Here is a series of three questions I plan to raise at my seder Monday night:
1. יציאת מצרים, the Exodus from Egypt, is our founding myth. Other cultures have different founding myths. America, for example, was founded by idealistic pioneers, who braved treacherous conditions in pursuit of religious freedom. Rome was founded by twin demi-Gods, Romulus and Remus, whose mother's husband was killed by his brother in an attempt to take his throne. The twins themselves were left to die but were found and raised by wolves. Eventually Romulus murdered Remus in a dispute over where to found the new city, Rome.
When compared to these other two founding myths, what does the Jewish myth tell us about how we view ourselves as a people? How has our founding myth shaped our identity, sustaining us or hurting us, through the generations? How does our founding myth shape Israeli Jewry and, separately, American Jewry, today?
2. In describing the magid -- the storytelling portion of the haggadah -- the mishnah includes a cryptic instruction: מתחיל בגנות ומסיים בשבח, "One starts with shame and concludes with praise" (Pesachim 10:4). What is the shame referred to here? The Babylonian Talmud records two opinions: Rav says we should remember that our ancestors were once idol worshipers, and Shmuel says we should remember that our ancestors were slaves. Part one of the discussion is this: what is the difference in the way Rav and Shmuel are thinking about shame? Which form of shame is more familiar to you? Which seems more appropriate to the Passover seder?
(In fact, our haggadoth include both versions. We begin by recalling that "we were slaves to Pharoah in Egypt", and a few pages later we begin again by recalling that "in the beginning our fathers were idol worshipers.")
3. Dr. Joshua Kulp of the Conservative Yeshiva shared with us an 11th century haggadah found in the Cairo Genizah. This haggadah follows the traditions of ancient Israel (or Yerushalmi), distinct from those of Babylonia, and it seems to have a different understanding of the "shame" referred to in the mishnah.
It begins its telling of the story of the Exodus with Jacob's decision to leave the land of Israel and go down to Egypt.
Later in the magid section of the seder, both the Cairo haggadah and our modern haggadoth include the following comment:
וירד מצרימה , אנוס על בי הדבור
And he went down to Egypt, compelled by (divine) word.
With these words, we try to justify Jacob's decision to leave the promised land and go down to the land of oppression.
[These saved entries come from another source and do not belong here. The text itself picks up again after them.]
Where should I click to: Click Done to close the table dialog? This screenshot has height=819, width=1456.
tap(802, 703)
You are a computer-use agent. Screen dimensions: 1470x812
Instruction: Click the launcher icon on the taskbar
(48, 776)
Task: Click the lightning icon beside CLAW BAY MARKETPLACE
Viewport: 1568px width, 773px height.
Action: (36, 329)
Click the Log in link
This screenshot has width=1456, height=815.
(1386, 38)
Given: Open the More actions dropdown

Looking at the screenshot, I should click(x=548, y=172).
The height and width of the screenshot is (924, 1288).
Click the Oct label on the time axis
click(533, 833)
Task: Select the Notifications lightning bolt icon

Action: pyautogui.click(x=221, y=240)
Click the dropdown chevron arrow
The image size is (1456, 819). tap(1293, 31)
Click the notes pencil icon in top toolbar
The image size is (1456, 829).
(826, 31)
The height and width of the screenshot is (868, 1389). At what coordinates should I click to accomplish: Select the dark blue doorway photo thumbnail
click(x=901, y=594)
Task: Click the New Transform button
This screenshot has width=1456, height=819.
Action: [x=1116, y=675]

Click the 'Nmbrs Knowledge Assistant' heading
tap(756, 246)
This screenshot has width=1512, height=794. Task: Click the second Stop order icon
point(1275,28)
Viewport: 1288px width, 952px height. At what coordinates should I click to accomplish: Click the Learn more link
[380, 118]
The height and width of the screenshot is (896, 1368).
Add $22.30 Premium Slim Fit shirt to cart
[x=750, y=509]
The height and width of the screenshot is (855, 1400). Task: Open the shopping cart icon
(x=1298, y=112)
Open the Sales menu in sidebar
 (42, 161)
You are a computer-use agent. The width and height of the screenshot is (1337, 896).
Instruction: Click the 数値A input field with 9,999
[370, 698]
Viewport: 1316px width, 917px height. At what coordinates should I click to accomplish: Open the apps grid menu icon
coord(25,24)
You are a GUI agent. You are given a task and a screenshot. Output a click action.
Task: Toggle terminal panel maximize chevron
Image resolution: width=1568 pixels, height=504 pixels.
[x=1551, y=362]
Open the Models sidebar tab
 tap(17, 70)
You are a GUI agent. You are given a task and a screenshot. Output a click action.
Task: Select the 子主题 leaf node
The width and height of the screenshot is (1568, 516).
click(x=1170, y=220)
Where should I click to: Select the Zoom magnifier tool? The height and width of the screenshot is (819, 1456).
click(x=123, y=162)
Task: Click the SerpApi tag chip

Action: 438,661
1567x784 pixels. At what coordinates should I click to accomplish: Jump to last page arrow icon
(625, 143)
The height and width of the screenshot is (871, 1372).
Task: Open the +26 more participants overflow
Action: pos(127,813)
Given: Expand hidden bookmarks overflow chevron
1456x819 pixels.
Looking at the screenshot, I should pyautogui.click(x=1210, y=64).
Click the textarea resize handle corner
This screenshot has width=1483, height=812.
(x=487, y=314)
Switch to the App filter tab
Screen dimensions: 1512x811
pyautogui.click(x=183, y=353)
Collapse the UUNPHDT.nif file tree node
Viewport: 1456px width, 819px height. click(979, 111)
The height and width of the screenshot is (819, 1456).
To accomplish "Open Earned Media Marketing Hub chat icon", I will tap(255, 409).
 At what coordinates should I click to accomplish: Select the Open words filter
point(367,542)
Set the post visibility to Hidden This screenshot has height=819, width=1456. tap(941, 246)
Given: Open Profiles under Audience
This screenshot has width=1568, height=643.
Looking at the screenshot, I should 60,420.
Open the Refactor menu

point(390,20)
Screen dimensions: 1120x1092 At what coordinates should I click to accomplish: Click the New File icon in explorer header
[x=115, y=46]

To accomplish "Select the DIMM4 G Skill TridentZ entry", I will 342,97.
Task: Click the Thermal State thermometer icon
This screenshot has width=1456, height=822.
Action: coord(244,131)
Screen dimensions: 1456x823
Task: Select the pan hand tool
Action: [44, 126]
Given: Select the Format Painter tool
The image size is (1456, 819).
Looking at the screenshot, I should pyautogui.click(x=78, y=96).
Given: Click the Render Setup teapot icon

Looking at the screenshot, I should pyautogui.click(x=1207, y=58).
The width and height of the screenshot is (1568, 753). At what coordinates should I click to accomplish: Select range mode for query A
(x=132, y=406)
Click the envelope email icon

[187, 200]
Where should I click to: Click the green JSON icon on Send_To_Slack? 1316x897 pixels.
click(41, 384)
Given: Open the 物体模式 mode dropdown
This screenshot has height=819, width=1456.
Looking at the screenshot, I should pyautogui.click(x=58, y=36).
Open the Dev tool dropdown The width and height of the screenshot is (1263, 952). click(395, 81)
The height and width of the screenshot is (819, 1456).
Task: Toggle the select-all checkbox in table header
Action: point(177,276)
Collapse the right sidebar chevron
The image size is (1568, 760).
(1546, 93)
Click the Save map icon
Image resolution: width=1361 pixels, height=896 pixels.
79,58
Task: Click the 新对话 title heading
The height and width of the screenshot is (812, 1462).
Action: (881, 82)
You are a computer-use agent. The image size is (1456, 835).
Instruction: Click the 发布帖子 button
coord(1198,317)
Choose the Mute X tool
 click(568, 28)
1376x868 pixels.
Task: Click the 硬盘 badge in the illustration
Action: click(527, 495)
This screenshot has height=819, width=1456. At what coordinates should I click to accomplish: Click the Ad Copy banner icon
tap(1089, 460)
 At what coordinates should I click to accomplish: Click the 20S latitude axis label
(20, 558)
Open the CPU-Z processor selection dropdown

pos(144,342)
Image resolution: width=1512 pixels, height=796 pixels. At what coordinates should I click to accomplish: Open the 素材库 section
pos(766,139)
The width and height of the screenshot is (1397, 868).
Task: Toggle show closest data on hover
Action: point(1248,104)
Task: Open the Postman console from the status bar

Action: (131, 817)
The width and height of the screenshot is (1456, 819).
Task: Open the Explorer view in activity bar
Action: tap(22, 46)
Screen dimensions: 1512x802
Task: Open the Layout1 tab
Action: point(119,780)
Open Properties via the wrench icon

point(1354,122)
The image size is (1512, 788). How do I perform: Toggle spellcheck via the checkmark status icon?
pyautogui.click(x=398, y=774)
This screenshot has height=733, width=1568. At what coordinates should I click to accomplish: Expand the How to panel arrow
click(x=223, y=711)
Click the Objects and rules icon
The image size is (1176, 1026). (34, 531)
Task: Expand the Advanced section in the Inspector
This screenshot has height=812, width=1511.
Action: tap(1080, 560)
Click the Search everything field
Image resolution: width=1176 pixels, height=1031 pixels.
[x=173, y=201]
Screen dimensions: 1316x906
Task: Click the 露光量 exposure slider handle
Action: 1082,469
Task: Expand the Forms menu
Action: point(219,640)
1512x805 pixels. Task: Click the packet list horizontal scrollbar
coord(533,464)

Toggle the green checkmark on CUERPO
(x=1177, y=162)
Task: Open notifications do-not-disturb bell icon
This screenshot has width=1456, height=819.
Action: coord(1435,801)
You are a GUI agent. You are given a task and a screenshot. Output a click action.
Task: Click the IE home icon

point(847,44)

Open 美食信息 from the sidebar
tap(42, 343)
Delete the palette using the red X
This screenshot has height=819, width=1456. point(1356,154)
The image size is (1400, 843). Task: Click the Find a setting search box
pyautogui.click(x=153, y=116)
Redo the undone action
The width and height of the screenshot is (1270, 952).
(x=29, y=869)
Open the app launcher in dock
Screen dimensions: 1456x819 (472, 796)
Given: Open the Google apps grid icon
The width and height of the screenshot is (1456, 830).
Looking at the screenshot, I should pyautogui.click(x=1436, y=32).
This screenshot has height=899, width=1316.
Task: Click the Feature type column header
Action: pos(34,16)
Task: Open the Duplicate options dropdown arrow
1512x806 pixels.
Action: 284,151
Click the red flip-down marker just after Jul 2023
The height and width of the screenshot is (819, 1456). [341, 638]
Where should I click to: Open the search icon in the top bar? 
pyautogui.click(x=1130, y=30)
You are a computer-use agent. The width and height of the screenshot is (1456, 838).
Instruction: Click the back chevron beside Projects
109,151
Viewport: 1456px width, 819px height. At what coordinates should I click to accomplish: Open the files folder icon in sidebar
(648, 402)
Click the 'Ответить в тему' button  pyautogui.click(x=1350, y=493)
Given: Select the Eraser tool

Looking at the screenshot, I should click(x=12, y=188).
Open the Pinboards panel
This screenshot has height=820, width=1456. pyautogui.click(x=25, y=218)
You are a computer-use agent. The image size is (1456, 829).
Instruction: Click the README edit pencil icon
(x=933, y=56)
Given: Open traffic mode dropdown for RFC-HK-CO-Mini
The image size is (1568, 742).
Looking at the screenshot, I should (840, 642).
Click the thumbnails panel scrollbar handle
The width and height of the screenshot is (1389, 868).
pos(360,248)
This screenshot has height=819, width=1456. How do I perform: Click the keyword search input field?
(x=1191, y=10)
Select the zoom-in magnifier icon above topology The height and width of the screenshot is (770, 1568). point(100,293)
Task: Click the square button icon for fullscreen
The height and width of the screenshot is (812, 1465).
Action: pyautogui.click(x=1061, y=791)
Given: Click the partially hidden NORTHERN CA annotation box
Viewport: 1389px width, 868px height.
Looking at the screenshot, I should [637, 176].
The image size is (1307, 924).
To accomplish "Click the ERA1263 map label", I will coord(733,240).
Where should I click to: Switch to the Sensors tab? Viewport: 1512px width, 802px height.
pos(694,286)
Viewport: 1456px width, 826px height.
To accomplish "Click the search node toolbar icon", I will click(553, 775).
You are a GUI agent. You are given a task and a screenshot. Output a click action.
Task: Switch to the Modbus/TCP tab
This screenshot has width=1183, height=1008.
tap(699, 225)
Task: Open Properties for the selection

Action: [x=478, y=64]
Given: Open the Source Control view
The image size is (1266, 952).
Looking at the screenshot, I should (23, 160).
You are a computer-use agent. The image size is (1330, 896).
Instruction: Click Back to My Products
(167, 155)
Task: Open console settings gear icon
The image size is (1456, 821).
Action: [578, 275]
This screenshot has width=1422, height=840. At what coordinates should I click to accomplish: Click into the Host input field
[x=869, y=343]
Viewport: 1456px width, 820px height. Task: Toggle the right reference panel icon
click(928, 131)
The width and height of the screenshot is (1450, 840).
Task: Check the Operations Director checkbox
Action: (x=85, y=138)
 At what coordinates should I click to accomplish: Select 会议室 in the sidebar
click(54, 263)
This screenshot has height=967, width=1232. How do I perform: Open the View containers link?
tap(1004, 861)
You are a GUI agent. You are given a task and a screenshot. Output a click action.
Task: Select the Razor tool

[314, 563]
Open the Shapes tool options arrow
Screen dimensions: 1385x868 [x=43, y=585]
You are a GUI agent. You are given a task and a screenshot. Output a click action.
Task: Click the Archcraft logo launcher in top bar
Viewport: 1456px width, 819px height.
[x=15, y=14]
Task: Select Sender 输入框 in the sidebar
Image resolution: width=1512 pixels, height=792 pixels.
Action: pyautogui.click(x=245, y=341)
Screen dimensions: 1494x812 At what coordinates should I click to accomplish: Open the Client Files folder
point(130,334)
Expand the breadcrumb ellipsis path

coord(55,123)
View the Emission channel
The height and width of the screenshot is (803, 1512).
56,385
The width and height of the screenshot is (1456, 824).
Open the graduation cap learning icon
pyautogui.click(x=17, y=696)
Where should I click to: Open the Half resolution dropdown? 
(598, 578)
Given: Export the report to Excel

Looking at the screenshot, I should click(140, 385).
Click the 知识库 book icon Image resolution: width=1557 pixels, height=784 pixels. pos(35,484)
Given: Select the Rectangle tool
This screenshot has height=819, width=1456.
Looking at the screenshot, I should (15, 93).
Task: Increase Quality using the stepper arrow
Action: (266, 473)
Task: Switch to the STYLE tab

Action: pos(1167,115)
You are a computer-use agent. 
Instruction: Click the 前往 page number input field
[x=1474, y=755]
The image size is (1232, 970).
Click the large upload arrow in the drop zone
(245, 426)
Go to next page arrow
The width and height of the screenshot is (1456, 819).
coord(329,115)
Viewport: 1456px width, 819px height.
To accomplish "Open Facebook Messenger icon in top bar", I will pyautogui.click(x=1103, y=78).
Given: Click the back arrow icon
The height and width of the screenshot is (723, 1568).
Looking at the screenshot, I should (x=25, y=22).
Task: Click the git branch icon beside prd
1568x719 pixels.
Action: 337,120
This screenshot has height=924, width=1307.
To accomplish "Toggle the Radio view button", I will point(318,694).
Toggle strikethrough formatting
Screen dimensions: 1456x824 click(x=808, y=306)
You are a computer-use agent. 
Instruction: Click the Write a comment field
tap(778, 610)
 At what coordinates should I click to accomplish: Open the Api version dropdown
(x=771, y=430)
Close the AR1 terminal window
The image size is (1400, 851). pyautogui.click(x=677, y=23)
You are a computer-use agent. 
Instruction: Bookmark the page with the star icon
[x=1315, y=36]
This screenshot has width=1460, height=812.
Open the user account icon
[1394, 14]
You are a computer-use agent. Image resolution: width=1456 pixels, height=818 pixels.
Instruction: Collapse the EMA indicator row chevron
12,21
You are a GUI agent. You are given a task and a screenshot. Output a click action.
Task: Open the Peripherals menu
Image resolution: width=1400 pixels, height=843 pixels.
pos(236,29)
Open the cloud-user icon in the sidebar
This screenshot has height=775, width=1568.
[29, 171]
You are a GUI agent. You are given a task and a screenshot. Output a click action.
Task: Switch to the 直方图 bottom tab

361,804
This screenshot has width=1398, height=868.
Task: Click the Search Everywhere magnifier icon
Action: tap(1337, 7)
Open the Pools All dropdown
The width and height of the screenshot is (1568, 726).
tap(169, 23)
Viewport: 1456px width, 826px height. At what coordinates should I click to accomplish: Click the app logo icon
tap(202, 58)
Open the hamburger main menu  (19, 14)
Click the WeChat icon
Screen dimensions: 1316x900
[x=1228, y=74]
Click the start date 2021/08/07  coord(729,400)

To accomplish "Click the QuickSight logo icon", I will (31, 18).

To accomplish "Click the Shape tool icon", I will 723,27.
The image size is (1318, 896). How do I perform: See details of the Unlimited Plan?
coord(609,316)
In fact, a careful reading of the account in Genesis suggests that Jacob was not only NOT compelled by divine word, he made his choice without consulting God. Only after Jacob began his journey south did God speak to him and validate his decision:
ויאמר ישראל רב עוד יוסף בני חי, אלכה ואראנו בטרם אמות. ויסע ישראל וכל אשר לו ויבא באר שבע, ויזבח זבחים לאלוקי אביו יצחק. ויאמר אלוקים לישראל במראות הלילה ויאמר יעקב יעקב, ויאמר הנני. ויאמר אנכי הא–ל אלוקי אביך, אל תירא מרדה מצרימה כי לגוי גדול אשימך שם.
And Israel (Jacob) said "How wonderful, my son Joseph is still alive, I will go and see him before I die. And Israel and all that was his traveled, and he came to Beer Sheba. He sacrificed animals to the God of his father Isaac. God said to him in a night vision: "Jacob, Jacob", and he said, "Here I am." And God said, "I am the God of your fathers. Do not be afraid to go down to Egypt, because I will make you a great nation there. (Genesis 55:28-56:2)
Jacob's decision to leave Israel is not told in our haggadoth as a cause for shame. The Babylonian tradition superseded the Israeli tradition on many counts, including this one. How is this third source of shame different from the two that we do recall? Would our founding myth feel different if we saw it as beginning with Jacob's voluntary decision to leave the land chosen by God for Abraham, to go down to the land of Egypt?